Work item:
When you reach the line containing "Expand the Cuppa Joe #08 row" in the records below, start copying exactly, and stop once you have copied the line containing "The width and height of the screenshot is (1101, 549).".
═════ Data shown
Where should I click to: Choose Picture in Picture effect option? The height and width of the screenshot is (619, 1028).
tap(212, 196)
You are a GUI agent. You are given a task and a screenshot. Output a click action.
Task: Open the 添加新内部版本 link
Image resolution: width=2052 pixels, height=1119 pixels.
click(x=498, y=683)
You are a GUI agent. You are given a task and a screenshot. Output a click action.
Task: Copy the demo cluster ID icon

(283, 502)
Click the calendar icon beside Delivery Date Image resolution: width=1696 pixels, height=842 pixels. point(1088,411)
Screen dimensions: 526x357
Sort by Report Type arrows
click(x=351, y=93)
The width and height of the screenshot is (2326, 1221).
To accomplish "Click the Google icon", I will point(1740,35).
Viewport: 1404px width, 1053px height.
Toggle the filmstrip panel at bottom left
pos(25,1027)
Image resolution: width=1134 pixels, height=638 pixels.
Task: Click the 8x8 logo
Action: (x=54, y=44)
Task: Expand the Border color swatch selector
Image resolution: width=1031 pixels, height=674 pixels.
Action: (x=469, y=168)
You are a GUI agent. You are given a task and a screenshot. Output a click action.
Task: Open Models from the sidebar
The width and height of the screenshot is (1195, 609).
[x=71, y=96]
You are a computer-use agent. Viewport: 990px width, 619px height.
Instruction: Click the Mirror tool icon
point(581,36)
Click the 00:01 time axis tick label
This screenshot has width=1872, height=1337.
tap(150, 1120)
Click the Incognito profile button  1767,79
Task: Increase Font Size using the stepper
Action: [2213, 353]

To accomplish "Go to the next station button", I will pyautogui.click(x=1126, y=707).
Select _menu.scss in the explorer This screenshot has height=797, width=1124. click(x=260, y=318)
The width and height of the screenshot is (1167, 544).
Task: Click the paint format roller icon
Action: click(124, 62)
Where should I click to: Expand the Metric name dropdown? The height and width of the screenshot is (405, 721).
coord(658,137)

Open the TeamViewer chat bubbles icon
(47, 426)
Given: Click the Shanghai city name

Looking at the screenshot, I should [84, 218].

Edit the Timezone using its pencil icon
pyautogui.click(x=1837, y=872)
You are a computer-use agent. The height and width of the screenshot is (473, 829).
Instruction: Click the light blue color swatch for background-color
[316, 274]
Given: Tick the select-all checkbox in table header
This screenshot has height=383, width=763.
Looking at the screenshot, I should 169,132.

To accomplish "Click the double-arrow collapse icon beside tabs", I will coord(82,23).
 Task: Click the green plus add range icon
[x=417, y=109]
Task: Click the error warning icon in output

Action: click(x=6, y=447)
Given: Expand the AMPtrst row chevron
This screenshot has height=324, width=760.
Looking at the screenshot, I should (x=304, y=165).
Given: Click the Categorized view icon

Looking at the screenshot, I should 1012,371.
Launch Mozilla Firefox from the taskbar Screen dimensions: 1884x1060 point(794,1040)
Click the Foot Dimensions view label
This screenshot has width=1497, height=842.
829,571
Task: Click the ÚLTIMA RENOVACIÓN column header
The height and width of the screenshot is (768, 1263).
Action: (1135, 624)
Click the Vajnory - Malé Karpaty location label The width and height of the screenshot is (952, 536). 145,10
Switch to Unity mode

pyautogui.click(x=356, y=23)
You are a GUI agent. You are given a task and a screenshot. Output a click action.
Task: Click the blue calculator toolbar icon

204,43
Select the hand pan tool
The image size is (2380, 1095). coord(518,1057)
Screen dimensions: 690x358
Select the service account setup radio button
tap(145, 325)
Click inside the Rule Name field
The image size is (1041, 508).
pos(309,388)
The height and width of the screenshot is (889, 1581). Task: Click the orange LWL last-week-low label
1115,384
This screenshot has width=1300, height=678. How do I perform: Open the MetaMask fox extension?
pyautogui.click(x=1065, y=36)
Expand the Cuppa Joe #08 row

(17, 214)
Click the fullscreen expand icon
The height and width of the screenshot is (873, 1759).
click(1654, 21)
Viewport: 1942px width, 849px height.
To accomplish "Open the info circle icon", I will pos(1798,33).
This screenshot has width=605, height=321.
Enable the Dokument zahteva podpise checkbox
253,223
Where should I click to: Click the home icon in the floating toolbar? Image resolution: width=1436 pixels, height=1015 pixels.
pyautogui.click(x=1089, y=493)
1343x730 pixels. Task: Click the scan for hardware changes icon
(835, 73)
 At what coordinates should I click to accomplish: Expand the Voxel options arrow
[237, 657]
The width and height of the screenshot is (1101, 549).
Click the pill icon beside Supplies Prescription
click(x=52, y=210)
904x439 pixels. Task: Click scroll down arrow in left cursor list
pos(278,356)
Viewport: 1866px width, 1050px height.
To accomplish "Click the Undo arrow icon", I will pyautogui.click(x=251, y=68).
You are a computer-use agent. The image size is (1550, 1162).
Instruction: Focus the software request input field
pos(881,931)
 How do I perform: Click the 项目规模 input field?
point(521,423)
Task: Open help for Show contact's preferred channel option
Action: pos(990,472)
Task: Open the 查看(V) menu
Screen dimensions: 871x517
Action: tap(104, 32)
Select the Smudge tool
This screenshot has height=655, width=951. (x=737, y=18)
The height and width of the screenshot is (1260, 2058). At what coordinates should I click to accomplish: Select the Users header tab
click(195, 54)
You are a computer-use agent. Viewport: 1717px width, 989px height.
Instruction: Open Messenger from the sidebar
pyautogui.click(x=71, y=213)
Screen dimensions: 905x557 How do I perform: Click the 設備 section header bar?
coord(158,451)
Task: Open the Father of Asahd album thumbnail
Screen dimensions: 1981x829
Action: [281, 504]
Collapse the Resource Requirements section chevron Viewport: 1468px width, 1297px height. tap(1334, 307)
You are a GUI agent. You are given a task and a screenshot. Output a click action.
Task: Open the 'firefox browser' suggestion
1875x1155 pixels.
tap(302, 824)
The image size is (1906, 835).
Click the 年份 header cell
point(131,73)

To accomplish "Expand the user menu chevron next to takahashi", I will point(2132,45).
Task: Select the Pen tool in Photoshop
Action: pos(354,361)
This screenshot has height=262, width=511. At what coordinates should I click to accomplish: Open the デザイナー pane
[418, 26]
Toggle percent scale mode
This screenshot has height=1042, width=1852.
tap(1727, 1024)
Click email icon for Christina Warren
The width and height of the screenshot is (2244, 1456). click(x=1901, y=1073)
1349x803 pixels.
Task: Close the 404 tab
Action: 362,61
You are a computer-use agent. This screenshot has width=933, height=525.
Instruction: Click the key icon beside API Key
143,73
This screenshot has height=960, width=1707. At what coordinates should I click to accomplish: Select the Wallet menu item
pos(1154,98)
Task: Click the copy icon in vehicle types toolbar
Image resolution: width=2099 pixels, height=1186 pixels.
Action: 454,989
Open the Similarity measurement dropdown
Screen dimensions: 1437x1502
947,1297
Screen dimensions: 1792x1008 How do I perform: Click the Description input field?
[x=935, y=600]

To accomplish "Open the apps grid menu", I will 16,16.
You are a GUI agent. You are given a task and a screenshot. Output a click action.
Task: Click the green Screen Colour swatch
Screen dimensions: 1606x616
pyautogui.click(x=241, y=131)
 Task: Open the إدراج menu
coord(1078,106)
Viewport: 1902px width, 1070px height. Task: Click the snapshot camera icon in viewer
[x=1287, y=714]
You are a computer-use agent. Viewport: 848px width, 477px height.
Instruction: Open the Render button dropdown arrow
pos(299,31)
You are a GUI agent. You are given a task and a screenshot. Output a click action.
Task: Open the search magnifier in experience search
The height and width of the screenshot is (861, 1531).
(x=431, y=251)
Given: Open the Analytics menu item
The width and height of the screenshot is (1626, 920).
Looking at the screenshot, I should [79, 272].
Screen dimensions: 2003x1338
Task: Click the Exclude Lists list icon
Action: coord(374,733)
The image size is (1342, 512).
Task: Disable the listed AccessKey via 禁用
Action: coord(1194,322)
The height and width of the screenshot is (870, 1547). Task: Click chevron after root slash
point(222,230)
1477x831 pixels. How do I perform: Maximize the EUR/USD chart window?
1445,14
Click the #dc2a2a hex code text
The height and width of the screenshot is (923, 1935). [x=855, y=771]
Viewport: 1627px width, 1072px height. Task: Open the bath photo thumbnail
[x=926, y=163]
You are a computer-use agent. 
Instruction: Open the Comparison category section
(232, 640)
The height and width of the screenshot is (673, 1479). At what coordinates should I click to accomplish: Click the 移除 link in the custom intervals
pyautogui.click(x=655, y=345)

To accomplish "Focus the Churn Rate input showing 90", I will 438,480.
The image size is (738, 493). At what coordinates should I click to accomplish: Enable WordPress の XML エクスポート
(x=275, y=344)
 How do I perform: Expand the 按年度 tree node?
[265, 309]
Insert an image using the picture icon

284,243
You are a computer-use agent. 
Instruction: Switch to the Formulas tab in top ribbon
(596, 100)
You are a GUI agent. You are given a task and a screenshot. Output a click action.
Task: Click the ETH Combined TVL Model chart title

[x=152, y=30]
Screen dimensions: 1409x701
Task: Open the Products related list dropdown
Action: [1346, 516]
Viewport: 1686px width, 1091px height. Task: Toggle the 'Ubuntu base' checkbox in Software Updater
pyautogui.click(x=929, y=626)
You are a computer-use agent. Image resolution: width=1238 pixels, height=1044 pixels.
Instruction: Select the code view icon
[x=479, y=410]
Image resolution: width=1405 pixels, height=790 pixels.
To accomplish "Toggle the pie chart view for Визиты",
══════════
Your solution:
Expand the Cuppa Joe #08 row

(17, 214)
Click the fullscreen expand icon
The height and width of the screenshot is (873, 1759).
click(1654, 21)
Viewport: 1942px width, 849px height.
To accomplish "Open the info circle icon", I will pos(1798,33).
This screenshot has width=605, height=321.
Enable the Dokument zahteva podpise checkbox
253,223
Where should I click to: Click the home icon in the floating toolbar? Image resolution: width=1436 pixels, height=1015 pixels.
pyautogui.click(x=1089, y=493)
1343x730 pixels. Task: Click the scan for hardware changes icon
(835, 73)
 At what coordinates should I click to accomplish: Expand the Voxel options arrow
[237, 657]
The width and height of the screenshot is (1101, 549).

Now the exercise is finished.